I film animati di Ursula Ferrara durano una manciata di minuti l’uno, richiedono ventiquattro tavole per ogni secondo di girato, e, nei venti anni di produzione hanno visto una disciplinata evoluzione di tecniche e stili, condotta con costanza e coerenza rispettosamente a tempo con lo scorrere delle stagioni emotive dell’autrice.
La nascita della figlia ha accelerato, oltre la vita vera, il ritmo dell’azione cinematografica e ha reso il segno più impressionista: è evidente in Come persone allegro e frenetico travelling teso all’infinito e scandito dalle note di Recuordos de Alhambra. Col tempo le tavole si sono fatte più grandi, i pennarelli sui lucidi (un incanto quelli Folli del film d’esordio, tutto una capriola di corpi avvinghiati) hanno lasciato il posto alle matite su acetato.

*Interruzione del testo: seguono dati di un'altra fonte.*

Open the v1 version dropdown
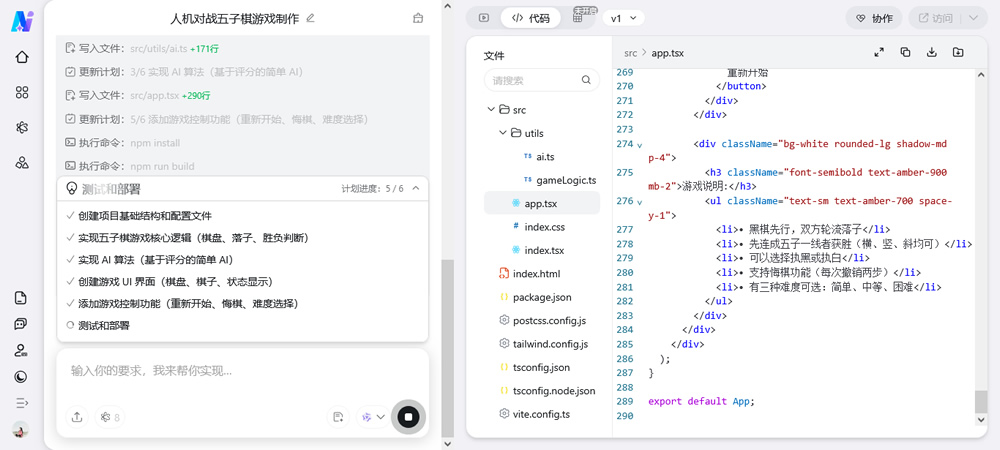The height and width of the screenshot is (450, 1000). [626, 18]
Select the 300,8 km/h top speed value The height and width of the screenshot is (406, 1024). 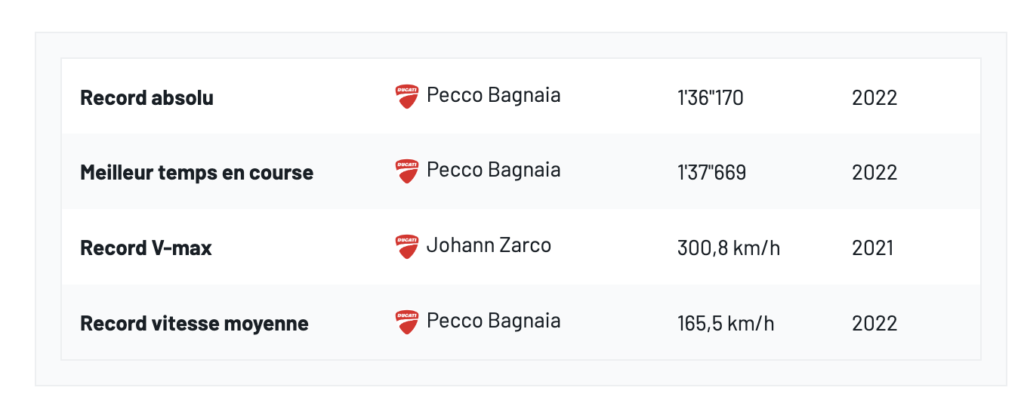[x=728, y=248]
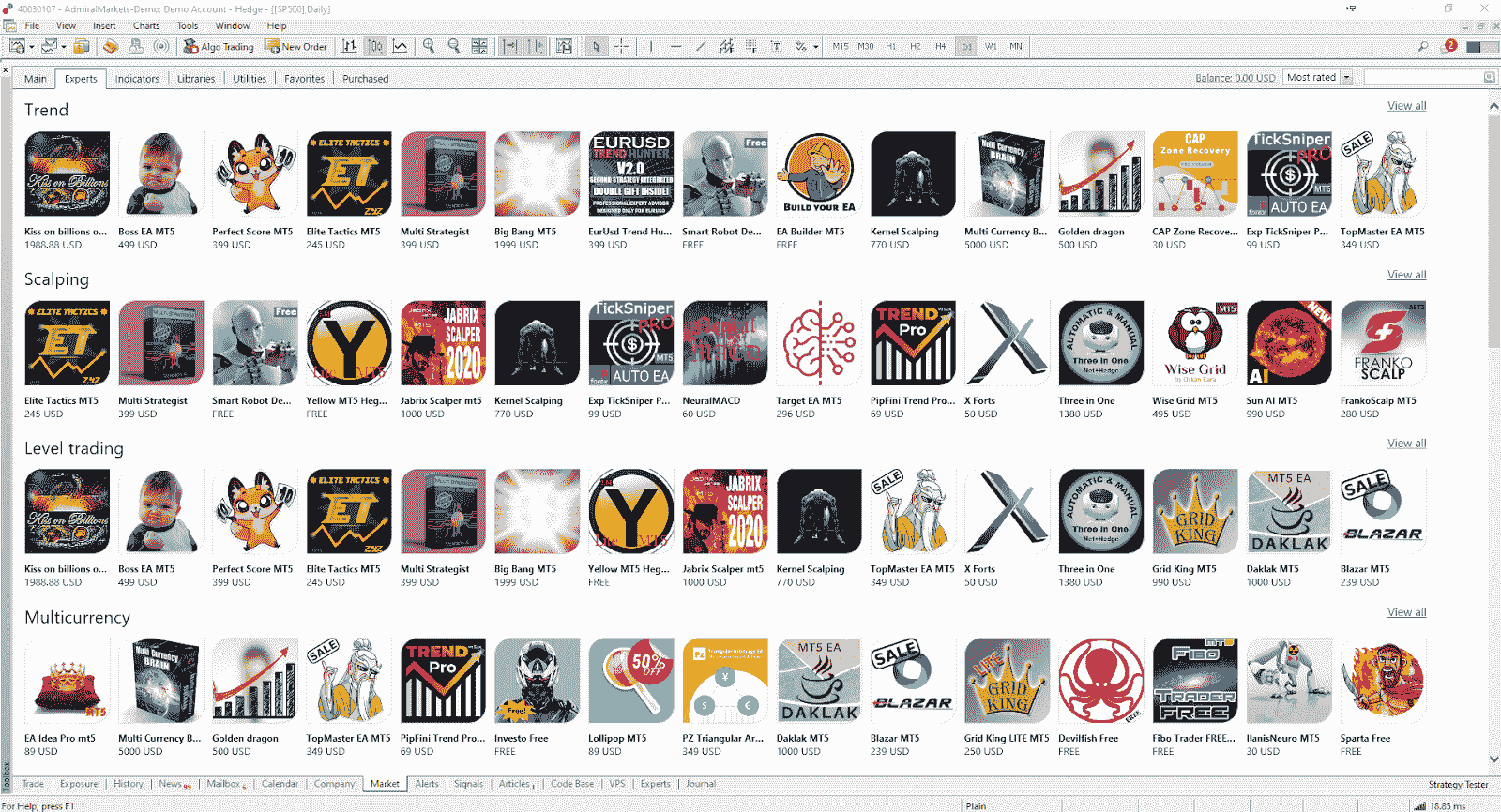Click View all link for Scalping
1501x812 pixels.
pos(1406,275)
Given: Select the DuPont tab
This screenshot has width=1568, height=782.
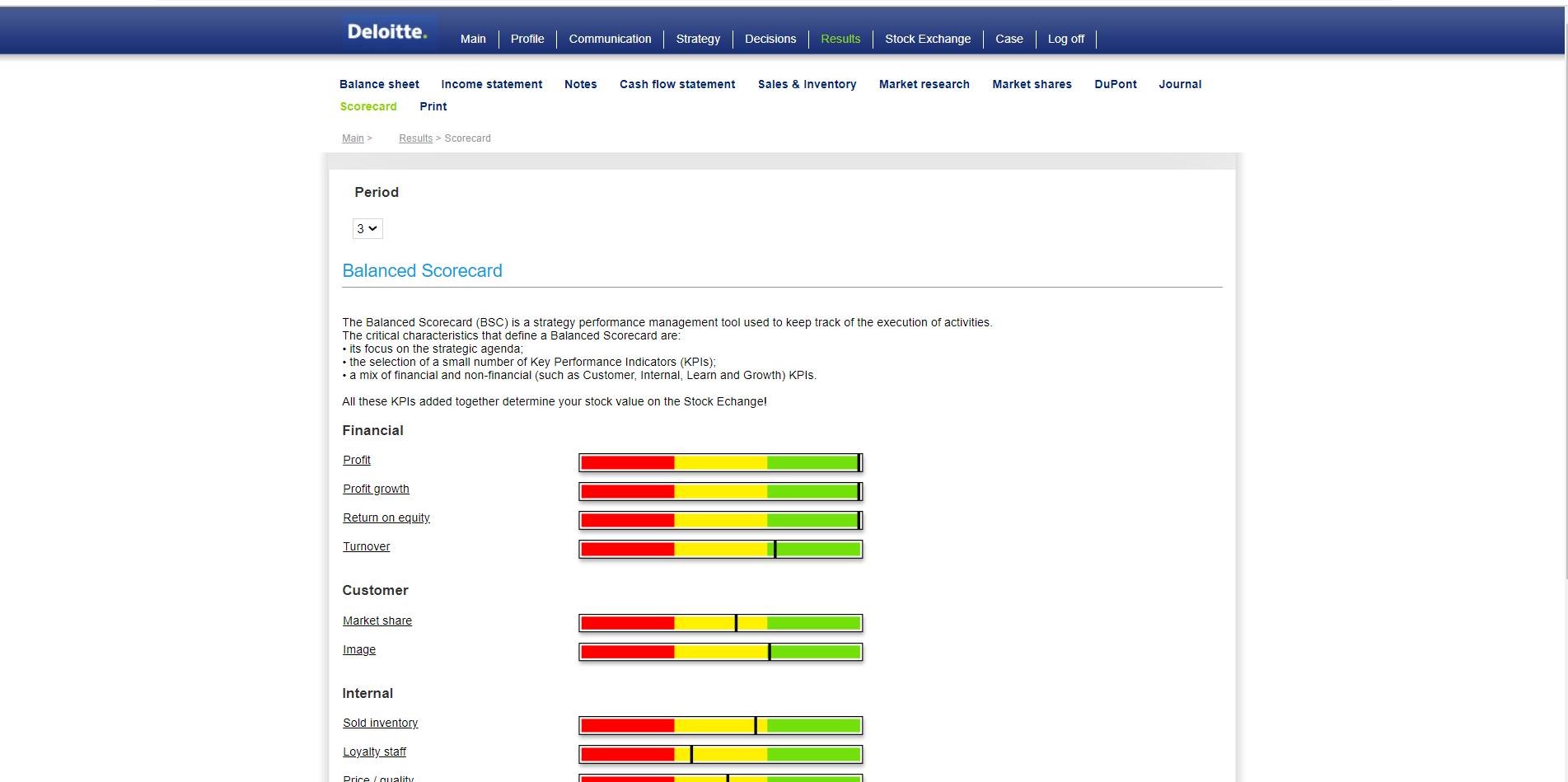Looking at the screenshot, I should pos(1115,84).

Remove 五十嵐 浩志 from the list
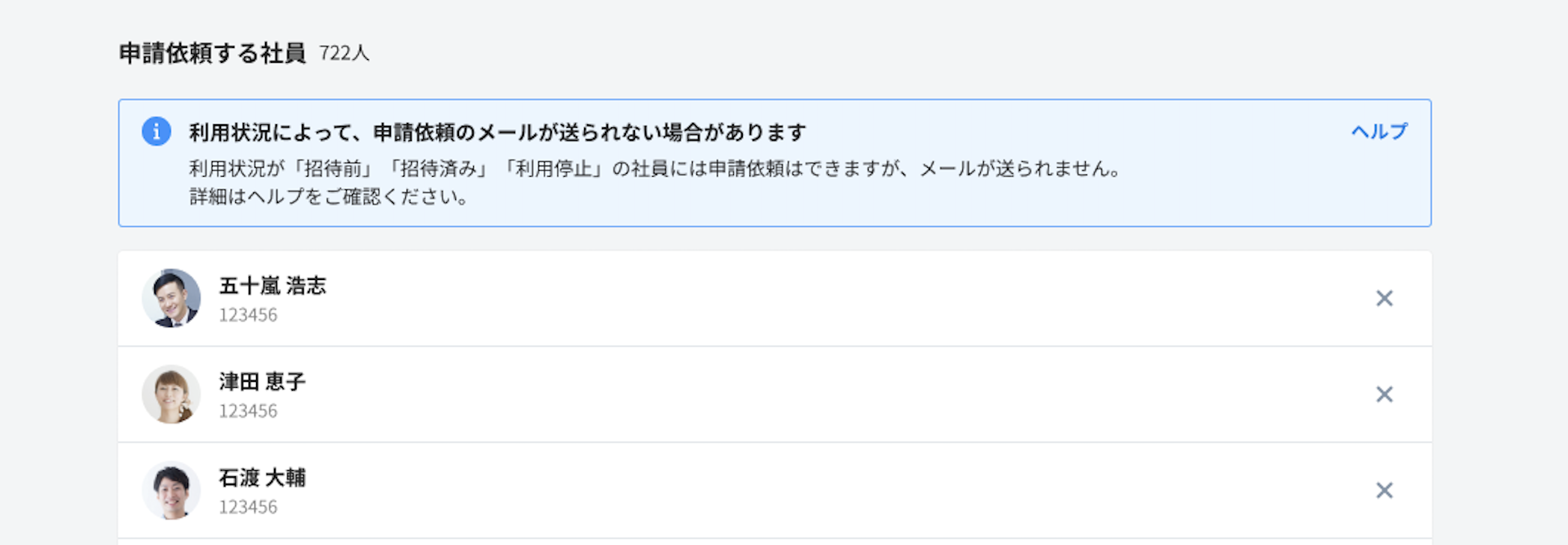pyautogui.click(x=1384, y=299)
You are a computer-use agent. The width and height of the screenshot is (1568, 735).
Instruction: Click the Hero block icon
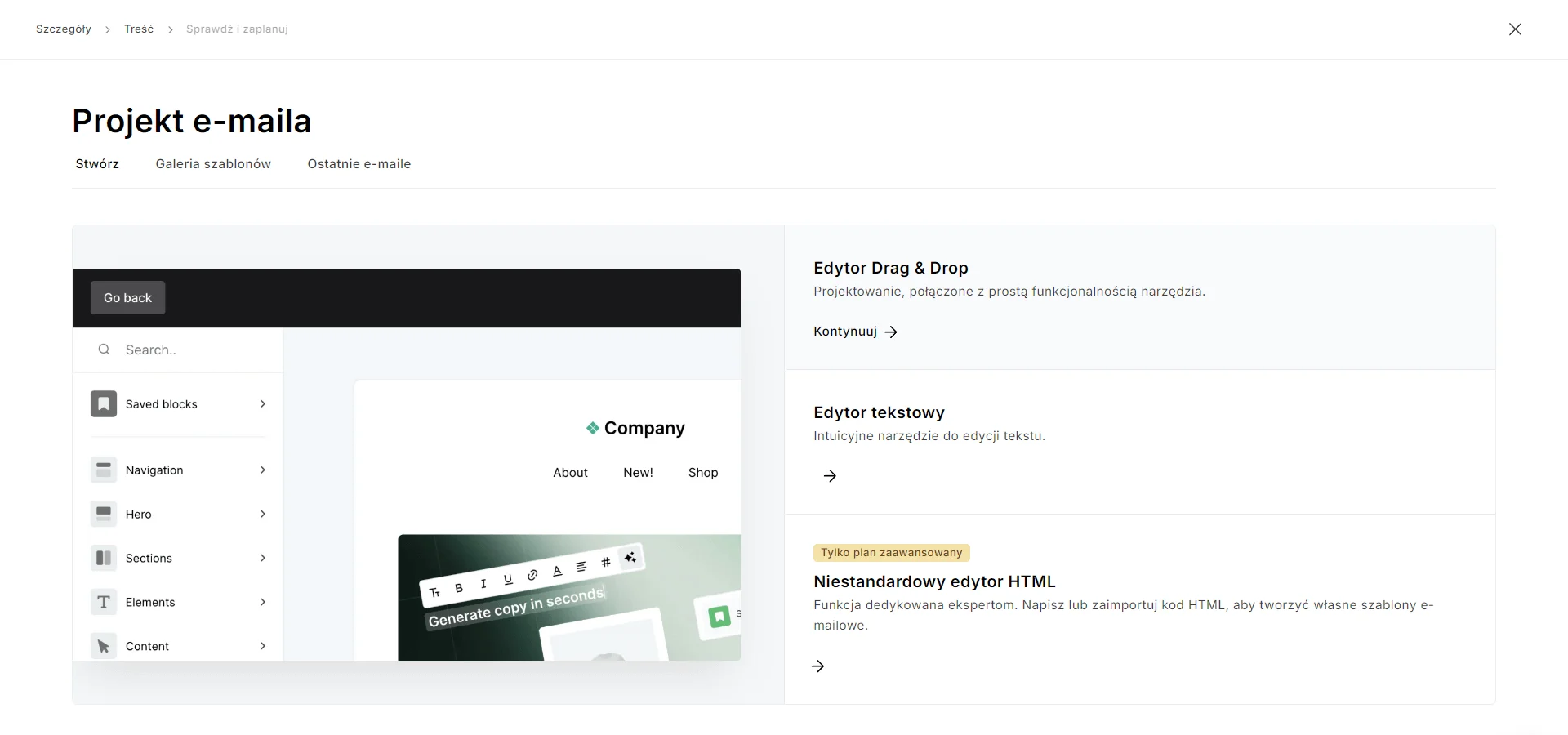coord(104,514)
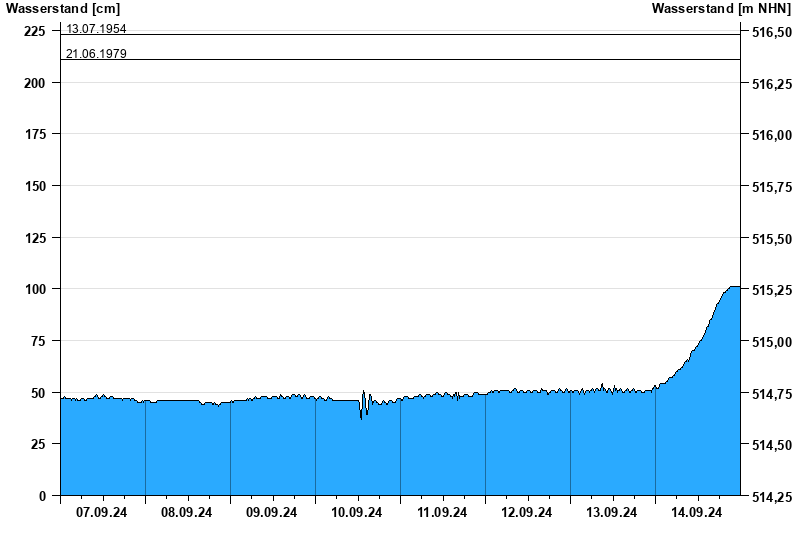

Nel ’97, con Quasi niente, le ombreggiature morbide del bianco nero si sono accese di tutti i colori della tavolozza. Col disegno e il montaggio è cambiata la musica, elemento preziosissimo in questi film: all’inizio erano le note perfette prese in prestito a Brassen o Jim Morrison, poi sono diventate la colonna sonora del quotidiano, la musica familiare di sbadigli, sgocciolii di rubinetti, brontolii da macchinetta del caffè, riprodotta dalla stessa Ursula Ferrara che, se decidesse, malauguratamente, di abbandonare l’arte visiva, avrebbe pronta una brillante carriera da rumorista.
C’è un filo rosso che lega i film, pure a volte tanto diversi tra loro, ed è un eterno femmineo fertile e consolatorio da cui tutte le storie cominciano e dove spesso approdano. In Cinque stanze, Amore asimmetrico (una ghirlanda di citazioni pittoriche: Escher, Picasso, Chagall…) e persino nel verdissimo Partita (che sarebbe un’ottima sigla per Germania 2006) le donne la fanno da padrone con topless da ballerine cretesi, grandi occhi bizantini, abbracci di gambe aperte, parti di uova fatali, chiome come maree, accoppiamenti giudiziosi e gioiose suzioni di tutte le parti di corpi felici.
Una certa innocente corporeità si ritrova anche nell’ultimo film, presentato a Cannes, il più drammatico e lacerato di quelli di Ursula Ferrara. News è una rassegna stampa internazionale di notizie fastidiose, un tg animato fatto dalla giustapposizione di ritagli di giornale, disegni, olii, polaroid, frammenti di gusci d’uovo, scampoli di stoffa, così spietato e onesto che andrebbe fatto vedere ai bambini.
Si parla di infibulazione, foreste pluviali, prostituzione, obesità, banca mondiale, fame, malasanità, in pochi istanti centrifugati e, miracolosamente, si riesce a capire tutto.